Storie per bambini distratti

Daniel Fehr, Un grande aiuto, Nubeocho, 2018. Illustrazioni di Benjamin Leroy. Età di lettura: dai 3 anni

Orso sta facendo una passeggiata, quando si imbatte in Tasso, che se ne sta mogio seduto su un grosso sasso, a piangere. Chiesto a Tasso il motivo della sua tristezza, Orso si sente rispondere che il poverino ha perso il suo orsacchiotto di peluche. Comincia allora la ricerca, nella quale Orso si offre di aiutare Tasso. I due perlustrano ben bene i dintorni, domandano a Cervo se ha visto il pupazzo, ma niente.

La stessa cosa accade con Riccio, oltre che con i pesci che vivono nel lago che, pur non parlando, sembrano non aver proprio visto il peluche. A quel punto è il turno degli uccelli che stanno facendo merenda nel rovo di more e quello di Scoiattolo, che manda via Tasso e Orso, prima che il loro peso soave spezzi il ramo su cui si trovano tutti e tre.

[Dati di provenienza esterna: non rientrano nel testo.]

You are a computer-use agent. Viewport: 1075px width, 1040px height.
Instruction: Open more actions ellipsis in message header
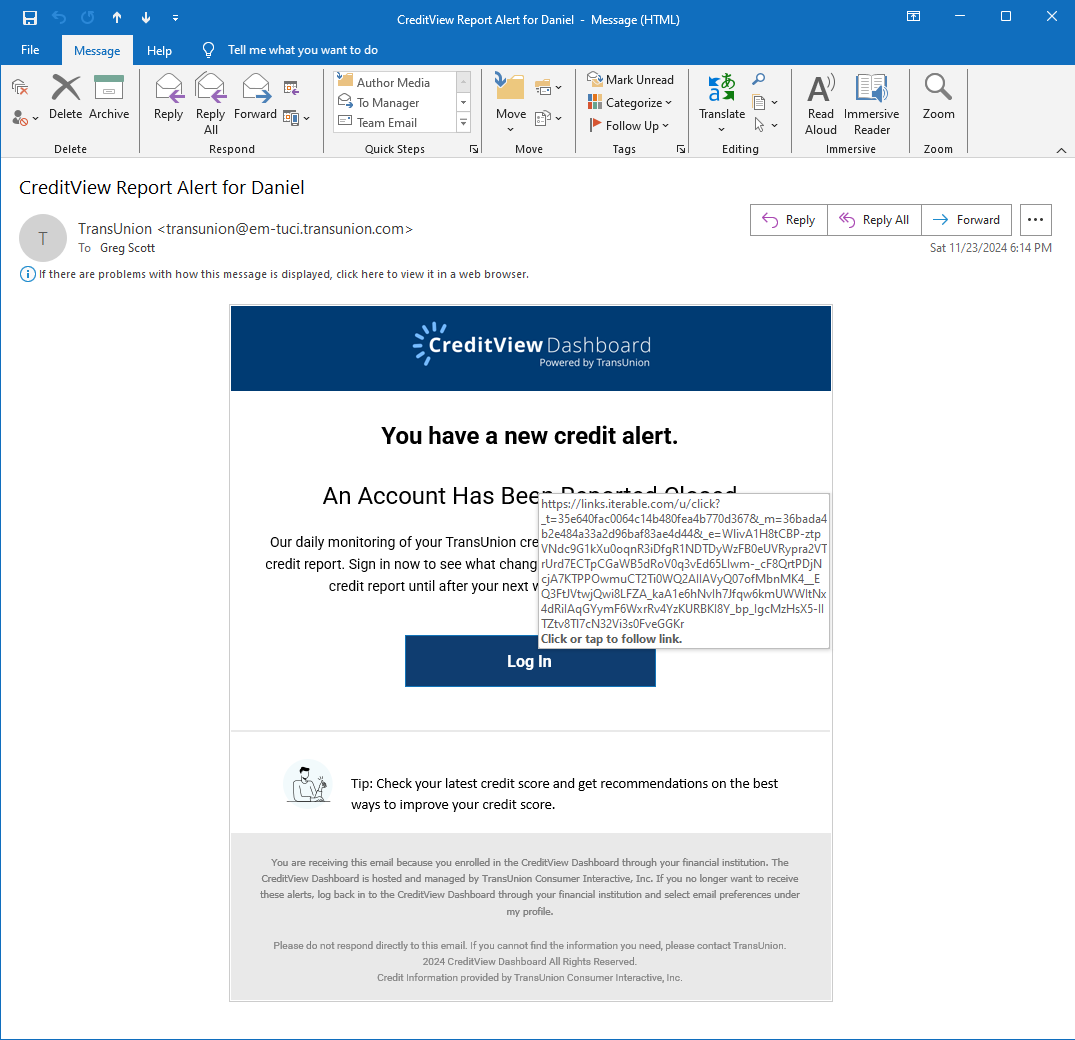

La ricerca risulta infruttuosa. L’ultima speranza per Orso è quella di cercare nei dintorni della roccia su cui Tasso era seduto. La solleva e domanda a Lombrico se per caso gli sia capitato di vedere il pupazzo di Tasso, ma anche in questo caso la risposta è negativa. Non resta altro da fare che arrendersi. Orso è davvero molto dispiaciuto di non essere riuscito ad aiutare il suo amico e glielo dice. L’altro spalanca i suoi occhioni e con grande innocenza gli chiede “Aiutarmi a fare cosa?”. Poi, come se niente fosse, lo prende per mano e cerca di trascinarlo via, verso nuovi giochi.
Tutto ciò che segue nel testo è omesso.